§ Instructions
a: Give again, word for word, the part of the forum thread between "Mixed feeling really." and "as phrase it.", inclusive.
b: In the forum thread, what is the poster anxious about doing tomorrow?
c: Condense the forum thread's paragraph beginning "I took several counseling courses" into a shorter version that keeps its main facts.

§ Source passage
- Opening Delimiter -

Hie yer hence from me heath!
Mixed feeling really. Anxious about going to a concert tomorrow in the wake of what the Manchester tragedy. Not gonnae lie, I'm shitting it - tense as f**k. :eek:
nervy-guy.gif


But other than that it's the usual frustration that comes with living with a parent who refuses to communicate like everybuddy else, as well as being someone who shows a clear lack of empathy towards those who aren't female. That's as nicely as phrase it.

Oh, and I'm get sick of the fact that my mum thinks it's high-f**kin'-larious to respond with a smart-arsed, blantantly obvious answer whenever I ask her what she's doing, or what she's watching on the telly. So much for small talk? See why I have - to quote my oldest sibling - "anti-social tendencies" ? But no, sarcasm every feckin' time. :kickingmyself:

At least I'll give ye a straight, honest answer - even if ye want to judge me for it. Yet, my mum still refuses to acknowledge the fact that this attitude of hers is very much the reason why I rarely speak to her in the last 12 years.
 

Hot_Tamale

Well-known member
I took several counseling courses for my degree these past few semesters and the field talks about there being 2 versions of ourselves, one that obeys societal norms & one that doesn't. It's nice to know the other troublemaking half of my self, if I can call it that, still exists inside of me. I mean that with all of the sarcasm in the world. I feel like a kicked cow pie in summer.

- Closing Delimiter -

§ Provided material
- Opening Delimiter -

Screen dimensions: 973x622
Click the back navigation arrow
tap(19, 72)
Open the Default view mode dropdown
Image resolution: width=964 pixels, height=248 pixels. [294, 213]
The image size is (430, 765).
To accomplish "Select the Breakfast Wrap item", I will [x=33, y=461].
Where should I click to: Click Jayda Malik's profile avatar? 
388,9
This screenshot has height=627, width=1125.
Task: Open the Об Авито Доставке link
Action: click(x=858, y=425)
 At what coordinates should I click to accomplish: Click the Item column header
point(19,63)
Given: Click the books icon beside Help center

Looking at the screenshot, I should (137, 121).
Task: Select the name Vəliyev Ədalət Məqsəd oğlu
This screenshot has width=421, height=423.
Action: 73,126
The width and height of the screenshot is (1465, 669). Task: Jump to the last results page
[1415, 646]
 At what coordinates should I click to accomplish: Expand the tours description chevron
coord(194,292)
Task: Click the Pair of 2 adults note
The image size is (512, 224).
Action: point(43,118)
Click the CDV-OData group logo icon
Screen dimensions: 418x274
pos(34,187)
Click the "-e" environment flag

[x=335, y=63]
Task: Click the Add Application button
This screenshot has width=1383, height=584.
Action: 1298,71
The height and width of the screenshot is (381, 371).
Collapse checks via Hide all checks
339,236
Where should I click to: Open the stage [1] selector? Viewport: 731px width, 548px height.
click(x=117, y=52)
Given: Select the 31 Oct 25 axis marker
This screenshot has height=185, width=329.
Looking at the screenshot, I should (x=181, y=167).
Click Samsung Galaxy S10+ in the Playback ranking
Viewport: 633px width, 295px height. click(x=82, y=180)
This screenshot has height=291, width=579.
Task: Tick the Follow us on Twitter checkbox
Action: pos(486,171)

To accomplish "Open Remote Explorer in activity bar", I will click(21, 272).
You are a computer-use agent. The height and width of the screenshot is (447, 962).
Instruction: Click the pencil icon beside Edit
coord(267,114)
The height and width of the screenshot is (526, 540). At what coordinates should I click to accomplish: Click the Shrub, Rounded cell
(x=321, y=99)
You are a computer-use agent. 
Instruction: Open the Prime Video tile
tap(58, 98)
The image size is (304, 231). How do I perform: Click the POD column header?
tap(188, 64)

- Closing Delimiter -

§ Answers below
a:
Mixed feeling really. Anxious about going to a concert tomorrow in the wake of what the Manchester tragedy. Not gonnae lie, I'm shitting it - tense as f**k. :eek:
nervy-guy.gif


But other than that it's the usual frustration that comes with living with a parent who refuses to communicate like everybuddy else, as well as being someone who shows a clear lack of empathy towards those who aren't female. That's as nicely as phrase it.

b: Going to a concert, in the wake of the Manchester tragedy.

c: Over the past few semesters, the writer took several counseling courses for a degree. The field describes two versions of ourselves: one that obeys societal norms and one that doesn't. The writer says, with full sarcasm, that it's nice to know the troublemaking half still exists, and adds that they feel like a kicked cow pie in summer.